Task to carry out = From the rows below, copy verbatim the lines running from the one containing "Locate an element" through the one containing "at that location.", including both of those lines.

─── Supplied entries ───

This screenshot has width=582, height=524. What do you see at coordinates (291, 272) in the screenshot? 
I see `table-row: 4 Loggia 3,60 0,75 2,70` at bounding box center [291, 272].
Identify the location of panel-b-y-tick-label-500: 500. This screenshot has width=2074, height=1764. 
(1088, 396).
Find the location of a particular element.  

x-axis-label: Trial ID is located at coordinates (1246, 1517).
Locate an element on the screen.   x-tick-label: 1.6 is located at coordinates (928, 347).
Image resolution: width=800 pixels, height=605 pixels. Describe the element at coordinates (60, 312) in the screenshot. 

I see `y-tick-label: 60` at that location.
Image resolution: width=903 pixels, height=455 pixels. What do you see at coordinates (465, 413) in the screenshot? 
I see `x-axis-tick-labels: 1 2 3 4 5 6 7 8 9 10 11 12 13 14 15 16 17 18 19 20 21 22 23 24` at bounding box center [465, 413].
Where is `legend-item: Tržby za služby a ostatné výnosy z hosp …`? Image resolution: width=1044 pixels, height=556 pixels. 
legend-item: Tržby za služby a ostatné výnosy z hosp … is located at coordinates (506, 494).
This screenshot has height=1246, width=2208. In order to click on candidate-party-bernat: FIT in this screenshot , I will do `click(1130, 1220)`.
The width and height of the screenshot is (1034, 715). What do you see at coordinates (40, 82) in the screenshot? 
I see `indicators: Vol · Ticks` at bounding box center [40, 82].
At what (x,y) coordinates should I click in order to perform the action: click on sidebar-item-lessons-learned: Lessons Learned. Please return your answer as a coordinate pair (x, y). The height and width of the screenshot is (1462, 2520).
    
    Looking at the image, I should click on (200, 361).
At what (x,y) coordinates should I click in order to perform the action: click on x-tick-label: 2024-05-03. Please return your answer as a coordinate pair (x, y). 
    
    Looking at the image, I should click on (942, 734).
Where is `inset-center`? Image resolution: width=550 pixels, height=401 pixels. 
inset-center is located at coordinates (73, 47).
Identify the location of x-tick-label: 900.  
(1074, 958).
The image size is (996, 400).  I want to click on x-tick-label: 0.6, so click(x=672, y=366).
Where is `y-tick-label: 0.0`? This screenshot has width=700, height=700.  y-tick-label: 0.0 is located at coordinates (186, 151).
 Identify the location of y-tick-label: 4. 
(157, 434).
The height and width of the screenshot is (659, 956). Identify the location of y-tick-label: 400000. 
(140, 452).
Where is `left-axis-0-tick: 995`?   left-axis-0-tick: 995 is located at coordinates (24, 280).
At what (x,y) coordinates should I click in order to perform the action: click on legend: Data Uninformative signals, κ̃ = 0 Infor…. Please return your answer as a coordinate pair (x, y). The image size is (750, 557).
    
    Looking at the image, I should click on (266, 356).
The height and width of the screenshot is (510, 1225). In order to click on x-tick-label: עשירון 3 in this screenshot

───

Solution to this task =
Locate an element on the screen.   x-tick-label: 1.6 is located at coordinates (928, 347).
Image resolution: width=800 pixels, height=605 pixels. Describe the element at coordinates (60, 312) in the screenshot. 

I see `y-tick-label: 60` at that location.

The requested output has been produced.